Transcribe the listing below only from the line with "CRIME DE HOMICÍDIO NA CIDADE" up to and including the line with "Página inicial (243, 819)".
━━━ DATA PROVIDED
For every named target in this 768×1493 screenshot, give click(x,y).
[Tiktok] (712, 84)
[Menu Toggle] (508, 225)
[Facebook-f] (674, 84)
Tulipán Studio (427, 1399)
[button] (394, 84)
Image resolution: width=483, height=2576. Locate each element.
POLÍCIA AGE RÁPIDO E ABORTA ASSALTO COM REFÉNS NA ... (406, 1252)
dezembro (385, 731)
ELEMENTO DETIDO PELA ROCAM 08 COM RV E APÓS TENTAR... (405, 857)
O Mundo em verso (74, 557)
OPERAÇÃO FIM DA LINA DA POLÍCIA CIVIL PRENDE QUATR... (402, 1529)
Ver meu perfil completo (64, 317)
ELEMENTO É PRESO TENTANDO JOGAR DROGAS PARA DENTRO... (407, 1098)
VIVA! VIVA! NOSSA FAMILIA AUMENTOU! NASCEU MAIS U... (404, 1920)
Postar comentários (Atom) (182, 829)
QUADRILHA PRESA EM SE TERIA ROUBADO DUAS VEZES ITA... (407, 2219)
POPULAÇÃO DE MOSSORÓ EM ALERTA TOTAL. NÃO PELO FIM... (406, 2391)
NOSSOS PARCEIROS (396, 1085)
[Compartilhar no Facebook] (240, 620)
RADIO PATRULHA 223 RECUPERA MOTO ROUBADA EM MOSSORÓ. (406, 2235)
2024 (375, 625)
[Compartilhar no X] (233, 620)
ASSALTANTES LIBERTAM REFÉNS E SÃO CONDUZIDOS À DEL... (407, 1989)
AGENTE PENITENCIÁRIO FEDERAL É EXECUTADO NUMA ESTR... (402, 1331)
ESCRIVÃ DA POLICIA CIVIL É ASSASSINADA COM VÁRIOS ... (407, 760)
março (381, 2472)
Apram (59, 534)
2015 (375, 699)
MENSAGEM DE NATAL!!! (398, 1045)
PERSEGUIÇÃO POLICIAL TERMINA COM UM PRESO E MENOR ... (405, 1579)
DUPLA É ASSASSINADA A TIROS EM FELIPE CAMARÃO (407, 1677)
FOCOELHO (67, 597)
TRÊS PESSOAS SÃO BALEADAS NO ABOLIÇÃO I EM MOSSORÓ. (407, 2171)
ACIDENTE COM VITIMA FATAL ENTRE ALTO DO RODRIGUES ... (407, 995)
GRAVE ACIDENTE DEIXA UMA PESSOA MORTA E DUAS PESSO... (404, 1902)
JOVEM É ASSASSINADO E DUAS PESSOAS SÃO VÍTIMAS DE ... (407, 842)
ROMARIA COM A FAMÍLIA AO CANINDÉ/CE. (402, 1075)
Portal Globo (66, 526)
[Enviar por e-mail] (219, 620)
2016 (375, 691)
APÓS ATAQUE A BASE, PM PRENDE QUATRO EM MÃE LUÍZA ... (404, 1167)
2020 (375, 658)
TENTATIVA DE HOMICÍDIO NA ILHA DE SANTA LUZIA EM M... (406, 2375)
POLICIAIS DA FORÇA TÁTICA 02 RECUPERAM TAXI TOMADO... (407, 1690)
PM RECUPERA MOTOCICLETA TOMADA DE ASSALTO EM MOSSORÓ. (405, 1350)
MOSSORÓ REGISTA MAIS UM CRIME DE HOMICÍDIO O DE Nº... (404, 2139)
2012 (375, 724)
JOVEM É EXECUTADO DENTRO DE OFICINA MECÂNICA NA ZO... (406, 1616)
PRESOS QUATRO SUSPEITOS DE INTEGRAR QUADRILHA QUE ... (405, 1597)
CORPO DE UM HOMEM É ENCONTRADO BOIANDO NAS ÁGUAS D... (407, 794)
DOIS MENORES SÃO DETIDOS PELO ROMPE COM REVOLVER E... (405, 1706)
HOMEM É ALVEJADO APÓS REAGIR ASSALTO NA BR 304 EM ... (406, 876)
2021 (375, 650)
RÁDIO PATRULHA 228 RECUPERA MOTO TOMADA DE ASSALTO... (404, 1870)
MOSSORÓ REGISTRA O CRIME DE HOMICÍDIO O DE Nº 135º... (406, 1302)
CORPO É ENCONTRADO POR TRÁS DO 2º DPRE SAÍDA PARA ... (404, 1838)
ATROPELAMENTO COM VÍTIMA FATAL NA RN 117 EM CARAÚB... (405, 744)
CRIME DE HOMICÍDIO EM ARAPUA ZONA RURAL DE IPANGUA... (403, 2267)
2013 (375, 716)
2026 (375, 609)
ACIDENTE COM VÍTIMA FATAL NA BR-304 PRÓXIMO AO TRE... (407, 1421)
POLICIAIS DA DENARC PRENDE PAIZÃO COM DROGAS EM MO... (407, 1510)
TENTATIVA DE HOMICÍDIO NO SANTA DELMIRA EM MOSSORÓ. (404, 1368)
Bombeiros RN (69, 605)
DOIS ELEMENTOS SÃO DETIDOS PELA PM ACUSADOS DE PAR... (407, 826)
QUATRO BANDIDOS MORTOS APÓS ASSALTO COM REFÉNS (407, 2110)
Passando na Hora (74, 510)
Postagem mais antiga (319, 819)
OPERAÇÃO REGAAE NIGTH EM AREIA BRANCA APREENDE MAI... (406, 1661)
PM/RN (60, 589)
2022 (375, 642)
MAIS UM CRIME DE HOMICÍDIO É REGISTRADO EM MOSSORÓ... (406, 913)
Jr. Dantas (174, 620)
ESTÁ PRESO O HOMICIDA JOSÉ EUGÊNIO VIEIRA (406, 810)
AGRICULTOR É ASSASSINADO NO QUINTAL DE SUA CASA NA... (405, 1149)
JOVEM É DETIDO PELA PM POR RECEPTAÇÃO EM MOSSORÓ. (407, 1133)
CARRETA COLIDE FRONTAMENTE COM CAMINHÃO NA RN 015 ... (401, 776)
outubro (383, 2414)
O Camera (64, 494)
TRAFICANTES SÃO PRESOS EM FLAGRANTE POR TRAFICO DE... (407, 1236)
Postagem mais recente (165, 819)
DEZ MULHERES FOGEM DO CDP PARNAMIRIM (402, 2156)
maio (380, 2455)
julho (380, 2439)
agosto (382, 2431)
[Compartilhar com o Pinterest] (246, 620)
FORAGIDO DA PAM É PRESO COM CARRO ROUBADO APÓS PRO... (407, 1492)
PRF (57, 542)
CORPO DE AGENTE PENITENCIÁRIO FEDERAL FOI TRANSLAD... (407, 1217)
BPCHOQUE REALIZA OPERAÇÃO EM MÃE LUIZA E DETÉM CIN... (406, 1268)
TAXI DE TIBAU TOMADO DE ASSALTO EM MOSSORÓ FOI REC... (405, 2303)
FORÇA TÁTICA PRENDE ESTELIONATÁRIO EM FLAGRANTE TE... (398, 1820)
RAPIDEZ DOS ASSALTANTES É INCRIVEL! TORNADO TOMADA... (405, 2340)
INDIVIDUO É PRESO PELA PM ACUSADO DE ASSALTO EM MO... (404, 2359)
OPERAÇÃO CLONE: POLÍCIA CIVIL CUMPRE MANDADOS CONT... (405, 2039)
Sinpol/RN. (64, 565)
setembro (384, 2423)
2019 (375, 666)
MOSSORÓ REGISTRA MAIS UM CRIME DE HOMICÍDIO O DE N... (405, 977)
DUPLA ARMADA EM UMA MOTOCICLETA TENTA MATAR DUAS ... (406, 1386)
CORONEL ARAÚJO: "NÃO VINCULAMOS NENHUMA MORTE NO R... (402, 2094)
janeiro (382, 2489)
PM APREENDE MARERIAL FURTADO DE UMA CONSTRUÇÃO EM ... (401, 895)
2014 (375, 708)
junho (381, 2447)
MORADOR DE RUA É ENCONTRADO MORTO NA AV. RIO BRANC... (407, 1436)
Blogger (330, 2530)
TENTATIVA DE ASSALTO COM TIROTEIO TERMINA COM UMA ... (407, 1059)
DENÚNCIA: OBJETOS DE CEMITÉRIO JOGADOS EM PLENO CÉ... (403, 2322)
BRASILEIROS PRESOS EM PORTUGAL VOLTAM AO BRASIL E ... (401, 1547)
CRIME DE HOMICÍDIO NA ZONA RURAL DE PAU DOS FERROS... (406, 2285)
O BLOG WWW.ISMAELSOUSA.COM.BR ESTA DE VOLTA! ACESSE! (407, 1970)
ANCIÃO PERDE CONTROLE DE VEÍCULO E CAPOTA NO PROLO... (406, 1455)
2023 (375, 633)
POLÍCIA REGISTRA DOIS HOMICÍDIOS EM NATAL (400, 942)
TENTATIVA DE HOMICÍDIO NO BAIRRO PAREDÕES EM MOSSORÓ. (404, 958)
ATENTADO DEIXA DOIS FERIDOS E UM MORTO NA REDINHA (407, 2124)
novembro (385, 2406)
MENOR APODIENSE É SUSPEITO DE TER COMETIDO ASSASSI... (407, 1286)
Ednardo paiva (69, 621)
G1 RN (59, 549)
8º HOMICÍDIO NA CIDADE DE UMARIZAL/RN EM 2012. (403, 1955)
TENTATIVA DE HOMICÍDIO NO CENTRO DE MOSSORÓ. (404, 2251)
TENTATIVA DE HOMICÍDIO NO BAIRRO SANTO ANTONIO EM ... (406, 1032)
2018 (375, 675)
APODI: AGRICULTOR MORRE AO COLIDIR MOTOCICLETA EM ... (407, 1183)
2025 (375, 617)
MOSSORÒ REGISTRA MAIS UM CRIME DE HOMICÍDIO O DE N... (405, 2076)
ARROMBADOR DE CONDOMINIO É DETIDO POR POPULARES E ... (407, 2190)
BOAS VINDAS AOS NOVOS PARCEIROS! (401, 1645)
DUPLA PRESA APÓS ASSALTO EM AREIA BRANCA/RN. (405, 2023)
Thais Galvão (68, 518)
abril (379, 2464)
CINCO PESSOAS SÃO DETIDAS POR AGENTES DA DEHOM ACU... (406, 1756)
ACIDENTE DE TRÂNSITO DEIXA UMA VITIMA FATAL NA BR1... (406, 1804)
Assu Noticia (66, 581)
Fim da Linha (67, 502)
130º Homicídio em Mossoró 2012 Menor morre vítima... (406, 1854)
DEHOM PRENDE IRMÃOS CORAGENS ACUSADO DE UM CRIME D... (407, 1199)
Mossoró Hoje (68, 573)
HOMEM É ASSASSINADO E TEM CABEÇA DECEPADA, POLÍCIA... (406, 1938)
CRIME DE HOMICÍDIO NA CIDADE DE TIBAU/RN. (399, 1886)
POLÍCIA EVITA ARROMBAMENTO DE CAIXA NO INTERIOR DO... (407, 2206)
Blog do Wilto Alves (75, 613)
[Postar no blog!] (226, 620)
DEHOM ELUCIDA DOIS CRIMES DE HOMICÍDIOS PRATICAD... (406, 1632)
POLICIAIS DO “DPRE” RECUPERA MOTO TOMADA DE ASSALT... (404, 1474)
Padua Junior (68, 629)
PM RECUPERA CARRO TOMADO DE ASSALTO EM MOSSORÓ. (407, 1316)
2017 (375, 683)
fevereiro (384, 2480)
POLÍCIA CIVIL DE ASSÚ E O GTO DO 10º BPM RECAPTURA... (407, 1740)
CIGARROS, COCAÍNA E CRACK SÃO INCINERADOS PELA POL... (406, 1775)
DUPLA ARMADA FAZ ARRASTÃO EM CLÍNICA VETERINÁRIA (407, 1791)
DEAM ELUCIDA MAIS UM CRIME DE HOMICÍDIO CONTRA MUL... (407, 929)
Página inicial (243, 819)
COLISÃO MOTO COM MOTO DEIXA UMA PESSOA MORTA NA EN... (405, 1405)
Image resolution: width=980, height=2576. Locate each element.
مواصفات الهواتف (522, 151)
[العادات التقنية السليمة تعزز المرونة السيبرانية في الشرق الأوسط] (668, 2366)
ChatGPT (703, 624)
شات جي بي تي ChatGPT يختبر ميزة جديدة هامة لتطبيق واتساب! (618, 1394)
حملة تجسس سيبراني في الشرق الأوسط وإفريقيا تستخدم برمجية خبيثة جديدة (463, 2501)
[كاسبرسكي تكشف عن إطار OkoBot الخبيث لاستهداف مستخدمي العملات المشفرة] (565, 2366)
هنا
━━━━━━
• RESULT OF THIS TASK:
CRIME DE HOMICÍDIO NA CIDADE DE TIBAU/RN. (399, 1886)
POLÍCIA EVITA ARROMBAMENTO DE CAIXA NO INTERIOR DO... (407, 2206)
Blog do Wilto Alves (75, 613)
[Postar no blog!] (226, 620)
DEHOM ELUCIDA DOIS CRIMES DE HOMICÍDIOS PRATICAD... (406, 1632)
POLICIAIS DO “DPRE” RECUPERA MOTO TOMADA DE ASSALT... (404, 1474)
Padua Junior (68, 629)
PM RECUPERA CARRO TOMADO DE ASSALTO EM MOSSORÓ. (407, 1316)
2017 (375, 683)
fevereiro (384, 2480)
POLÍCIA CIVIL DE ASSÚ E O GTO DO 10º BPM RECAPTURA... (407, 1740)
CIGARROS, COCAÍNA E CRACK SÃO INCINERADOS PELA POL... (406, 1775)
DUPLA ARMADA FAZ ARRASTÃO EM CLÍNICA VETERINÁRIA (407, 1791)
DEAM ELUCIDA MAIS UM CRIME DE HOMICÍDIO CONTRA MUL... (407, 929)
Página inicial (243, 819)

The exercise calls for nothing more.